Il y a tout d’abord la parabole du trésor caché dans un champ. Un homme trouve un trésor caché dans un champ, l’enterre à nouveau et va acheter le champ. Ensuite, nous avons entendu l’histoire de la perle de très grande valeur. Un marchand en quête de perles en trouve une de très grande valeur, il vend tout ce qu’il a, puis va acheter la perle qui est si précieuse malgré sa petite taille. Finalement, l’histoire de la pêche au filet. Des pêcheurs remplissent leurs filets de poisson mais se séparent des poissons qui ne remplissent pas les critères nécessaires pour être gardé.
Tous ces petits bouts d’Évangile nous parlent d’objets qui ont beaucoup de valeur. Ces histoires nous parlent aussi de valeurs, d’éthique. En effet, au-delà du trésor, il y a une autre valeur qui est trouvée. Au-delà de la récompense, il y a un autre cadeau qui est donné. Au-delà du tri entre bon et mauvais, il y a un autre chemin qui est tracé. C’est ce que raconte, différemment, la dernière petite parabole que Jésus raconte tout à la fin du texte de Matthieu que nous avons entendu tout à l’heure. C’est une comparaison entre un maître de la Loi devenu disciple de Jésus avec un maître de maison tirant son trésor des choses nouvelles comme anciennes.
La transition, le passage, entre « choses anciennes » et « choses nouvelles », c’est un thème passablement abordé dans le premier livre du prophète Samuel, dans l’Ancien Testament.

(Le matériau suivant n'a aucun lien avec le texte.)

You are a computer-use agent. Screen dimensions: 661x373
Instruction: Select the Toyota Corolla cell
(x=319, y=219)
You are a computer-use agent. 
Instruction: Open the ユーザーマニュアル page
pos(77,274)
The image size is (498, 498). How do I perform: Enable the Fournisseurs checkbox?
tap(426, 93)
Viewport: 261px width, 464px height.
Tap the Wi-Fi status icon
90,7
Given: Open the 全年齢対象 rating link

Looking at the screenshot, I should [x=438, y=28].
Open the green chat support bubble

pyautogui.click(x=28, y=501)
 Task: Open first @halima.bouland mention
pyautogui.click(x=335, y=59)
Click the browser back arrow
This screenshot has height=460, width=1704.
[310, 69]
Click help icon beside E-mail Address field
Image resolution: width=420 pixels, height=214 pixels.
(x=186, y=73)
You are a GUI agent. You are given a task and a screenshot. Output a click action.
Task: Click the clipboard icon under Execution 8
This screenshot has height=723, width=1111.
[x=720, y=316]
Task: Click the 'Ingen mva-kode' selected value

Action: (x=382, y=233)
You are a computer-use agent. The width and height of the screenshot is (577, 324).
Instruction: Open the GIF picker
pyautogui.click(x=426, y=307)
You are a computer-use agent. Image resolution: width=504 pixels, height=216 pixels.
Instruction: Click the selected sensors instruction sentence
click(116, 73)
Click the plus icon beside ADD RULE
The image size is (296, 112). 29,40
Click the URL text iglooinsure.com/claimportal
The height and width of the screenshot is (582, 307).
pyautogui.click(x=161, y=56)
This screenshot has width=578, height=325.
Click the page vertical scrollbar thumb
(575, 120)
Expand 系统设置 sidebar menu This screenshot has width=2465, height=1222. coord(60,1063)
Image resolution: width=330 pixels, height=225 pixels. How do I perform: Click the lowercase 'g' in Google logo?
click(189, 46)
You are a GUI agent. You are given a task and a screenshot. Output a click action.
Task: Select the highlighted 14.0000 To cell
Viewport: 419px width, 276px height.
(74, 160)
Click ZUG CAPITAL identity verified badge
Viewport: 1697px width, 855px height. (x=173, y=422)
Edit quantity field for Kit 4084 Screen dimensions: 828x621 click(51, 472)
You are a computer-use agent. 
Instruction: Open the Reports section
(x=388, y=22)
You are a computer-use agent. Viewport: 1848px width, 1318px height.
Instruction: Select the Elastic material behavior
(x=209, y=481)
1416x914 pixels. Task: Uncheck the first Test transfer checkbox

Tout d’abord, dans le passage que nous avons entendu tout à l’heure, sur l’institution du prophète Samuel en tant que juge, c’est-à-dire en tant que médiateur.
Samuel a vu tout un peuple demander à revenir à une relation avec Dieu. De ce fait, Samuel peut à nouveau être médiateur entre Dieu et les humains, ainsi qu’intercesseur par excellence auprès de Dieu. Il peut à nouveau remplir son rôle de juge, donc d’intermédiaire entre Dieu et les humains et les Philistins sont mis en déroute par Dieu. Les Philistins sont mis en déroute par une simple prière à Dieu. C’est fort ! Elle sonne d’ailleurs la fin de la domination philistine dans la région et la reconquête des villes perdues. Par l’action de son juge, de son médiateur, les Israélites sont restaurés à un statut inspirant la paix et la puissance. Samuel instaure un nouveau lieu de relation privilégié avec Dieu à Eben-Ezer, même s’il sert Dieu à un autre lieu, Rama. En faisant cela, Samuel propose une incroyable nouveauté : deux manières d’être en relation avec Dieu.
Soit par la prière dans un lieu où il s’est passé un événement marquant, soit là où se trouve un juge, un médiateur ayant une relation privilégiée avec Dieu. En quelque sorte, une relation à Dieu soit par le passé, à travers un rituel issu de l’histoire, soit par le présent grâce à la médiation d’un clerc.
Je ne sais pas vous, mais moi je trouve ça joliment inspirant. En ce jour de Mi-été manquée, la question se pose pour nous aussi. Comment vivre une Mi-été sans alpage ? Comment se réjouir sans fête ? Comment envisager notre avenir de fête et de traditions centenaires sous les conditions actuelles ?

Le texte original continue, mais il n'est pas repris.